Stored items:
════════

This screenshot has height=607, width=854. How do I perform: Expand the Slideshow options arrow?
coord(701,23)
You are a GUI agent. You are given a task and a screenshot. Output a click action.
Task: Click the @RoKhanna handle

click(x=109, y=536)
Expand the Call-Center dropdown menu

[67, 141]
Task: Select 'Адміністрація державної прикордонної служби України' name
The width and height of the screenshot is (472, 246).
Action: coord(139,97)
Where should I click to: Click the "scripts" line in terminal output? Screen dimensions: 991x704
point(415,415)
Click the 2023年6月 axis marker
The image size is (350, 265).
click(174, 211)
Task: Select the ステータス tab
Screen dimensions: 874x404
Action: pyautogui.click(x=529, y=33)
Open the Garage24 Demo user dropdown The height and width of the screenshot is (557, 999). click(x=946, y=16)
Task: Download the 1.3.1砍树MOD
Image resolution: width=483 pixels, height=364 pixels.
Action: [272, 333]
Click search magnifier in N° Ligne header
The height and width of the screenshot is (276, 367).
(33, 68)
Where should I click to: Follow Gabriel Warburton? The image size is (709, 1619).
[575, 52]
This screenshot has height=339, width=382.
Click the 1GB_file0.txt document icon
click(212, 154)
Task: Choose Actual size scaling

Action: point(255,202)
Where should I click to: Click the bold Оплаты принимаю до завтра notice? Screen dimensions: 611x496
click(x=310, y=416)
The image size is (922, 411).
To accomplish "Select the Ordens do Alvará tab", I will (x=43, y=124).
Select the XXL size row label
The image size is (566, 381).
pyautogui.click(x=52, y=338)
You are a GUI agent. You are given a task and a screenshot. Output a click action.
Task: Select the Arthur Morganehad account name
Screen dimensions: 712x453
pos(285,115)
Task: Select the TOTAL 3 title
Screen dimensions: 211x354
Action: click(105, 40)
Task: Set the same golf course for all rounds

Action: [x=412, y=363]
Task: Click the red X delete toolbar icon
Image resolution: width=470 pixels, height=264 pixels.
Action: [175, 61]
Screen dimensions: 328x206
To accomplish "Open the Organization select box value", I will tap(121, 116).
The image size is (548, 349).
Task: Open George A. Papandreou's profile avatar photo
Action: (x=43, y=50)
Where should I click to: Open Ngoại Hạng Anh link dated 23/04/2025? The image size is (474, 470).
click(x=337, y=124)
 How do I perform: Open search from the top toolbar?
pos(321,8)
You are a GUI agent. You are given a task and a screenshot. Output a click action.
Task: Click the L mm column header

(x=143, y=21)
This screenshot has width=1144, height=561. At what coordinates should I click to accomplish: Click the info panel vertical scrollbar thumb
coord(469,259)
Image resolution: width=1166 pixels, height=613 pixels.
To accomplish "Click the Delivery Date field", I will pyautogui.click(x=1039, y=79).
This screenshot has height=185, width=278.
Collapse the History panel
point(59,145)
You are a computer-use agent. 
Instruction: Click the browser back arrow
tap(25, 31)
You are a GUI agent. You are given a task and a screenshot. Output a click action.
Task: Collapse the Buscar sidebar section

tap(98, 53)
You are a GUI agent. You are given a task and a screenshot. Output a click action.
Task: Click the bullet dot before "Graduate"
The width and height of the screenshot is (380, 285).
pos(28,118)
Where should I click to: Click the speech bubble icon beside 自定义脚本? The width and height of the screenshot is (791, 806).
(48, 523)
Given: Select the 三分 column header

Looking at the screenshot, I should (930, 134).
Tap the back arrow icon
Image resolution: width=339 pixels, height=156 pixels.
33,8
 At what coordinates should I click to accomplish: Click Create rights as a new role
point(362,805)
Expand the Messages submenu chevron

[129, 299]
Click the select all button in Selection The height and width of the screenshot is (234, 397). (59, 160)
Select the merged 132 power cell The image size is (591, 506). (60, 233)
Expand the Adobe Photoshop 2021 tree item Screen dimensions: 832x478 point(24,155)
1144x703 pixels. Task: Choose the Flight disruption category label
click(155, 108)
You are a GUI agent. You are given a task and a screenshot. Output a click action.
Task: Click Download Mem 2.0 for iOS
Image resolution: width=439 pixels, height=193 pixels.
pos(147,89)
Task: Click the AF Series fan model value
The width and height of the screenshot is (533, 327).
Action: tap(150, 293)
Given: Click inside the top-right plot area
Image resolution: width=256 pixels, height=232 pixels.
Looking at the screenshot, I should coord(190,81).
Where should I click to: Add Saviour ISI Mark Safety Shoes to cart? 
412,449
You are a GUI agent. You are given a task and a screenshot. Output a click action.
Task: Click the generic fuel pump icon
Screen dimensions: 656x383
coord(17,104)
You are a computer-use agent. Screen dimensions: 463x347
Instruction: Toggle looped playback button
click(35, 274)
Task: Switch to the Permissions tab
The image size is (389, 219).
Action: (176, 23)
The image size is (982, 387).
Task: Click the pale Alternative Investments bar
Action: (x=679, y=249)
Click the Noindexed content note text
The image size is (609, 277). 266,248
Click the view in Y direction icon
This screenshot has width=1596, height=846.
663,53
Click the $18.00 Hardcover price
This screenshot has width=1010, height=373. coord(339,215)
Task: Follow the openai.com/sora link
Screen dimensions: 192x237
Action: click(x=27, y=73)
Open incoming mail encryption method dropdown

════════

(Your objective) Transcribe the lines above precisely, keeping each one unchanged.

(The answer)
This screenshot has height=607, width=854. How do I perform: Expand the Slideshow options arrow?
coord(701,23)
You are a GUI agent. You are given a task and a screenshot. Output a click action.
Task: Click the @RoKhanna handle

click(x=109, y=536)
Expand the Call-Center dropdown menu

[67, 141]
Task: Select 'Адміністрація державної прикордонної служби України' name
The width and height of the screenshot is (472, 246).
Action: coord(139,97)
Where should I click to: Click the "scripts" line in terminal output? Screen dimensions: 991x704
point(415,415)
Click the 2023年6月 axis marker
The image size is (350, 265).
click(174, 211)
Task: Select the ステータス tab
Screen dimensions: 874x404
Action: pyautogui.click(x=529, y=33)
Open the Garage24 Demo user dropdown The height and width of the screenshot is (557, 999). click(x=946, y=16)
Task: Download the 1.3.1砍树MOD
Image resolution: width=483 pixels, height=364 pixels.
Action: [272, 333]
Click search magnifier in N° Ligne header
The height and width of the screenshot is (276, 367).
(33, 68)
Where should I click to: Follow Gabriel Warburton? The image size is (709, 1619).
[575, 52]
This screenshot has height=339, width=382.
Click the 1GB_file0.txt document icon
click(212, 154)
Task: Choose Actual size scaling

Action: point(255,202)
Where should I click to: Click the bold Оплаты принимаю до завтра notice? Screen dimensions: 611x496
click(x=310, y=416)
The image size is (922, 411).
To accomplish "Select the Ordens do Alvará tab", I will (x=43, y=124).
Select the XXL size row label
The image size is (566, 381).
pyautogui.click(x=52, y=338)
You are a GUI agent. You are given a task and a screenshot. Output a click action.
Task: Select the Arthur Morganehad account name
Screen dimensions: 712x453
pos(285,115)
Task: Select the TOTAL 3 title
Screen dimensions: 211x354
Action: click(105, 40)
Task: Set the same golf course for all rounds

Action: [x=412, y=363]
Task: Click the red X delete toolbar icon
Image resolution: width=470 pixels, height=264 pixels.
Action: [175, 61]
Screen dimensions: 328x206
To accomplish "Open the Organization select box value", I will tap(121, 116).
The image size is (548, 349).
Task: Open George A. Papandreou's profile avatar photo
Action: (x=43, y=50)
Where should I click to: Open Ngoại Hạng Anh link dated 23/04/2025? The image size is (474, 470).
click(x=337, y=124)
 How do I perform: Open search from the top toolbar?
pos(321,8)
You are a GUI agent. You are given a task and a screenshot. Output a click action.
Task: Click the L mm column header

(x=143, y=21)
This screenshot has width=1144, height=561. At what coordinates should I click to accomplish: Click the info panel vertical scrollbar thumb
coord(469,259)
Image resolution: width=1166 pixels, height=613 pixels.
To accomplish "Click the Delivery Date field", I will pyautogui.click(x=1039, y=79).
This screenshot has height=185, width=278.
Collapse the History panel
point(59,145)
You are a computer-use agent. 
Instruction: Click the browser back arrow
tap(25, 31)
You are a GUI agent. You are given a task and a screenshot. Output a click action.
Task: Collapse the Buscar sidebar section

tap(98, 53)
You are a GUI agent. You are given a task and a screenshot. Output a click action.
Task: Click the bullet dot before "Graduate"
The width and height of the screenshot is (380, 285).
pos(28,118)
Where should I click to: Click the speech bubble icon beside 自定义脚本? The width and height of the screenshot is (791, 806).
(48, 523)
Given: Select the 三分 column header

Looking at the screenshot, I should (930, 134).
Tap the back arrow icon
Image resolution: width=339 pixels, height=156 pixels.
33,8
 At what coordinates should I click to accomplish: Click Create rights as a new role
point(362,805)
Expand the Messages submenu chevron

[129, 299]
Click the select all button in Selection The height and width of the screenshot is (234, 397). (59, 160)
Select the merged 132 power cell The image size is (591, 506). (60, 233)
Expand the Adobe Photoshop 2021 tree item Screen dimensions: 832x478 point(24,155)
1144x703 pixels. Task: Choose the Flight disruption category label
click(155, 108)
You are a GUI agent. You are given a task and a screenshot. Output a click action.
Task: Click Download Mem 2.0 for iOS
Image resolution: width=439 pixels, height=193 pixels.
pos(147,89)
Task: Click the AF Series fan model value
The width and height of the screenshot is (533, 327).
Action: tap(150, 293)
Given: Click inside the top-right plot area
Image resolution: width=256 pixels, height=232 pixels.
Looking at the screenshot, I should coord(190,81).
Where should I click to: Add Saviour ISI Mark Safety Shoes to cart? 
412,449
You are a GUI agent. You are given a task and a screenshot. Output a click action.
Task: Click the generic fuel pump icon
Screen dimensions: 656x383
coord(17,104)
You are a computer-use agent. Screen dimensions: 463x347
Instruction: Toggle looped playback button
click(35, 274)
Task: Switch to the Permissions tab
The image size is (389, 219).
Action: (176, 23)
The image size is (982, 387).
Task: Click the pale Alternative Investments bar
Action: (x=679, y=249)
Click the Noindexed content note text
The image size is (609, 277). 266,248
Click the view in Y direction icon
This screenshot has width=1596, height=846.
663,53
Click the $18.00 Hardcover price
This screenshot has width=1010, height=373. coord(339,215)
Task: Follow the openai.com/sora link
Screen dimensions: 192x237
Action: click(x=27, y=73)
Open incoming mail encryption method dropdown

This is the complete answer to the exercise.